• _SHORT EXERCISE 1_
In the Scala string formatting thread, which Scala version does Answer 6 say to be using before going with built-in interpolation?
• _SHORT EXERCISE 2_
Copy everything in the Scala string formatting thread from "If you're using" down to "becoming real templates.", word for word.

Maybe the Scala-Enhanced-Strings-Plugin can help you. Look here:

Scala-Enhanced-Strings-Plugin Documentation

Answer 4

You can easily implement a richer formatting yourself (with pimp-my-library approach):

scala> implicit def RichFormatter(string: String) = new {
     |   def richFormat(replacement: Map[String, Any]) =
     |     (string /: replacement) {(res, entry) => res.replaceAll("#\\{%s\\}".format(entry._1), entry._2.toString)}
     | }
RichFormatter: (string: String)java.lang.Object{def richFormat(replacement: Map[String,Any]): String}

scala> "This is #{number} string" richFormat Map("number" -> 1)
res43: String = This is 1 string

Answer 5

This the answer I came here looking for:

"This is %s string".format(1)

Answer 6

If you're using 2.10 then go with built-in interpolation. Otherwise, if you don't care about extreme performance and are not afraid of functional one-liners, you can use a fold + several regexp scans:

val template = "Hello #{name}!"
val replacements = Map( "name" -> "Aldo" )
replacements.foldLeft(template)((s:String, x:(String,String)) => ( "#\\{" + x._1 + "\\}" ).r.replaceAllIn( s, x._2 ))

Answer 7

You might also consider the use of a template engine for really complex and long strings. On top of my head I have Scalate which implements amongst others the Mustache template engine.

Might be overkill and performance loss for simple strings, but you seem to be in that area where they start becoming real templates.

• _SOURCE MATERIAL_
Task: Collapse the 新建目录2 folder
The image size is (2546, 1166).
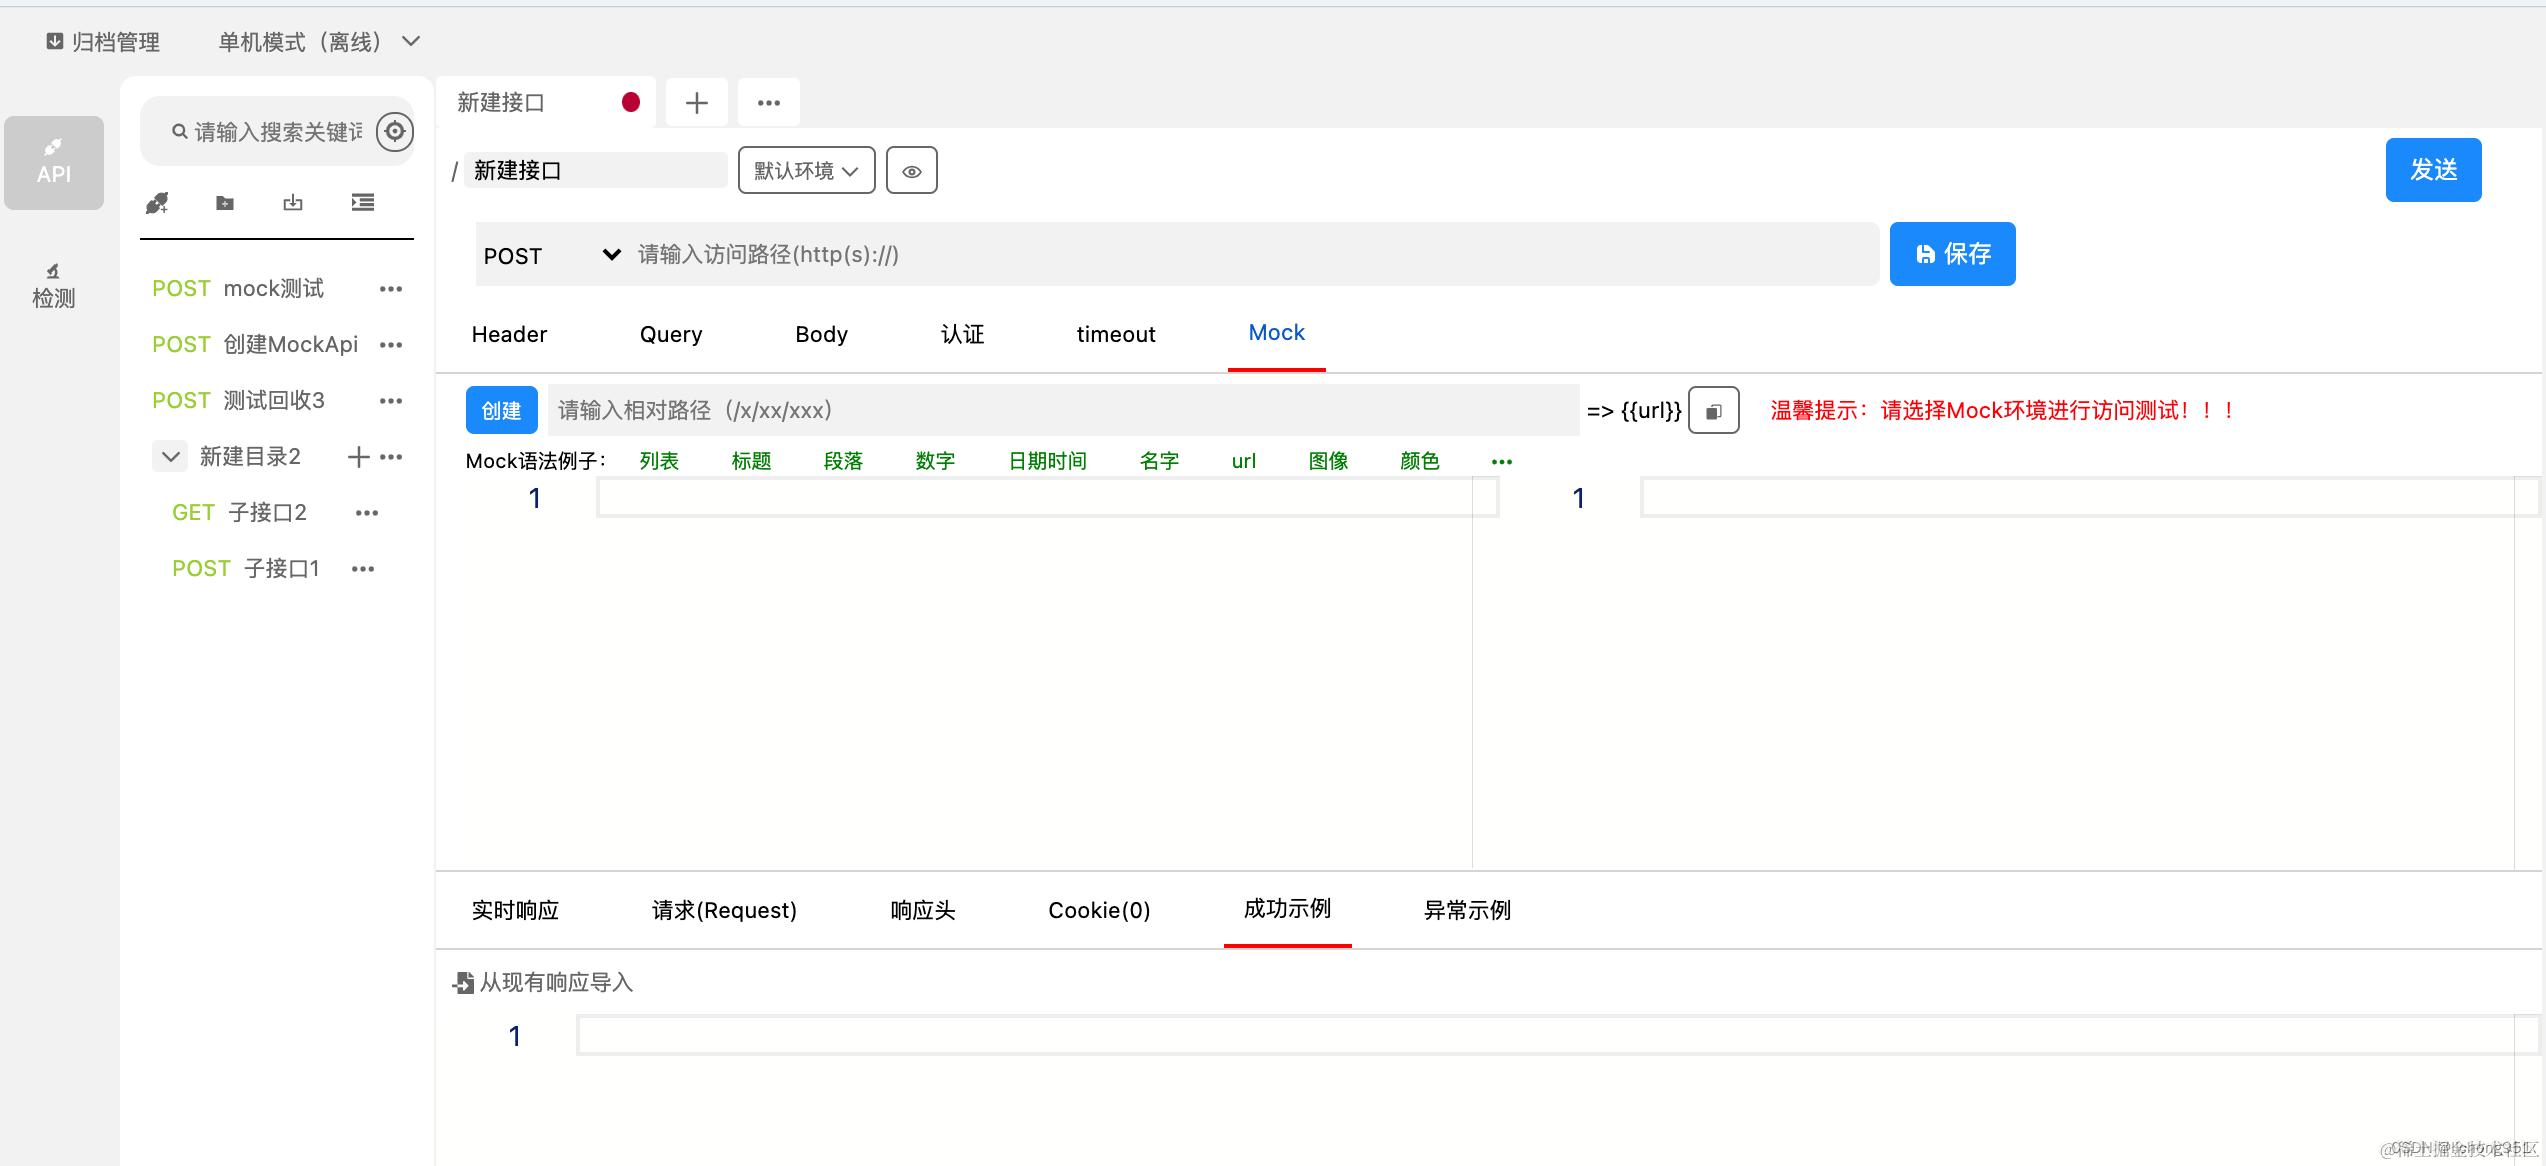Action: click(x=171, y=457)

• _COMPLETE RESPONSE 1_
2.10

• _COMPLETE RESPONSE 2_
If you're using 2.10 then go with built-in interpolation. Otherwise, if you don't care about extreme performance and are not afraid of functional one-liners, you can use a fold + several regexp scans:

val template = "Hello #{name}!"
val replacements = Map( "name" -> "Aldo" )
replacements.foldLeft(template)((s:String, x:(String,String)) => ( "#\\{" + x._1 + "\\}" ).r.replaceAllIn( s, x._2 ))

Answer 7

You might also consider the use of a template engine for really complex and long strings. On top of my head I have Scalate which implements amongst others the Mustache template engine.

Might be overkill and performance loss for simple strings, but you seem to be in that area where they start becoming real templates.